I tip my hat to you sir for the reference to my favorite Depeche Mode song 


Thank you very much for your help, in all honesty, I would've never done it without your advice, for the first time ever, I feel like I can lay back and enjoy my PC without having to think what my next upgrade is gonna be 

Check out this temps after running various games and benchmarks:







Rarely have I seen it break 40 degrees, I have been playing so many games I have not even had a chance to try OCing my cards 











And like you said, the PC is almost silent, a couple of times I found myself checking to make sure the PC was on 






Thanks to anyone who has commented in this thread, I might change the barbs for compression fittings (here I go again) but it'll be a while before I do that, for now, I'll just go play some games


----------



## MxPhenom 216 (Mar 25, 2013)

15th Warlock said:


> Yes, I had thought of that too, maybe I'll sell them in our forums, oh, and thanks for the info on the Crimson Tide
> 
> 
> 
> ...



Awesome. Thanks for that info. going to order some of those on frozencpu when I get my backplate for my GPU when I add my CPU to the loop. Why didn't you screw in any of the other holes. Looks like you only did the 4 around the GPU die.


----------



## 15th Warlock (Mar 25, 2013)

MxPhenom 216 said:


> Awesome. Thanks for that info. going to order some of those on frozencpu when I get my backplate for my GPU when I add my CPU to the loop. Why didn't you screw in any of the other holes. Looks like you only did the 4 around the GPU die.



That photo was taken before I purchased the screws, the four holes around the GPU are actually a bit deeper (aprox 1mm) than the rest of the holes, so I was able to use the screws that came with the WB temporarily while I purchased the other screws to hold the WB And the backplate. 

Remember, the screws you need are the M3-.50 6mm, good luck with your build and let me know if you have any other questions 

Don't forget to upload pics as well


----------



## MxPhenom 216 (Mar 25, 2013)

15th Warlock said:


> That photo was taken before I purchased the screws, the four holes around the GPU are actually a bit deeper (aprox 1mm) than the rest of the holes, so I was able to use the screws that came with the WB temporarily while I purchased the other screws to hold the WB And the backplate.
> 
> Remember, the screws you need are the M3-.50 6mm, good luck with your build and let me know if you have any other questions
> 
> Don't forget to upload pics as well



Yeah I was just looking at some counter suck ones like what come with the backplate. you can get any size, and any thread from this awesome website ive used for case mods a few years back.

http://www.mcmaster.com/#machine-screw-fasteners/=m0xqln

You should upload a close picture of one of your GPUs with all the new screws in and such.


----------



## manofthem (Mar 25, 2013)

Looks simply amazing, really awesome.  Also, thanks for the link for that bracket


----------



## C4B (Mar 25, 2013)

Nice build man!  Love those Titan blocks!


----------



## Crap Daddy (Mar 25, 2013)

Very nice!

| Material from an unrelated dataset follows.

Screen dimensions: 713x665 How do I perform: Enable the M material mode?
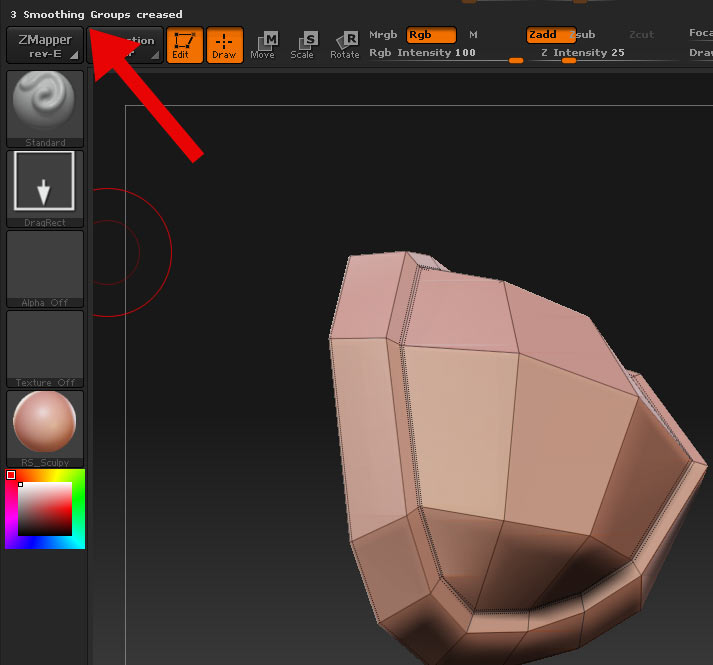pos(474,35)
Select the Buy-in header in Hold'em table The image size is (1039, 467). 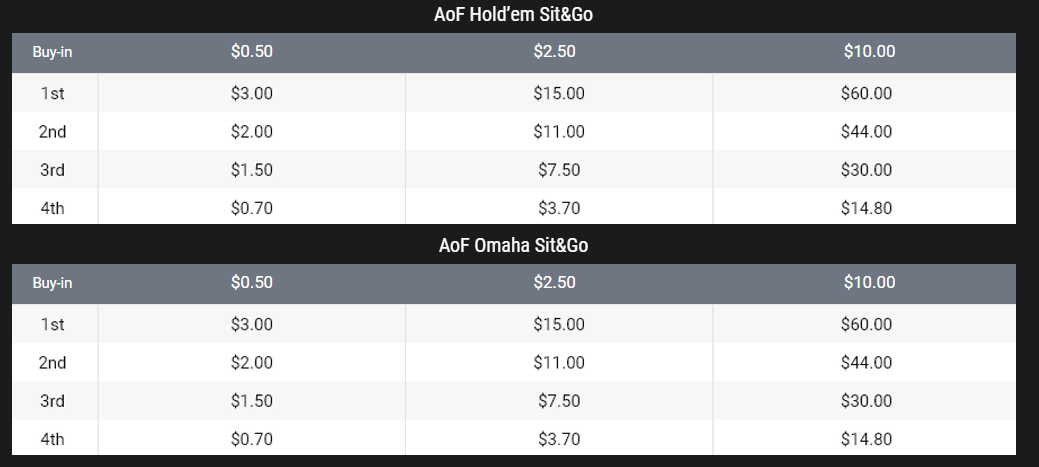52,52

How's Crysis 3 in 3D?


----------



## 15th Warlock (Mar 26, 2013)

MxPhenom 216 said:


> You should upload a close picture of one of your GPUs with all the new screws in and such.



Sure, I'll take a pic as soon as I get back home, dunno how good it'll be though as the cards are installed and everythin and I don't wanna disturb the water loop 



manofthem said:


> Looks simply amazing, really awesome.  Also, thanks for the link for that bracket



You're welcome mate, let me know how that bracket works for you! 



Crap Daddy said:


> Very nice! How's Crysis 3 in 3D?



It's immersive, I know 3D is probably a passing fad, but for me it's actually worth it, makes the gaming experience more enjoyable


----------



## 15th Warlock (Mar 27, 2013)

Here's the pic you requested, unfortunately is not very good, but it's the best I could get without having to remove the cards from the board.

As you can only see one of the three M3 screws I used, the black screws are the ones that came included with the water block, and in those specific areas (GPU, I/O bracket and exposed PCB) they work perfectly fine 






I hope this helps


----------



## 15th Warlock (Jun 6, 2013)

A small update, and possibly a name change, this rig shall henceforth be known as The Crimson Dragon! 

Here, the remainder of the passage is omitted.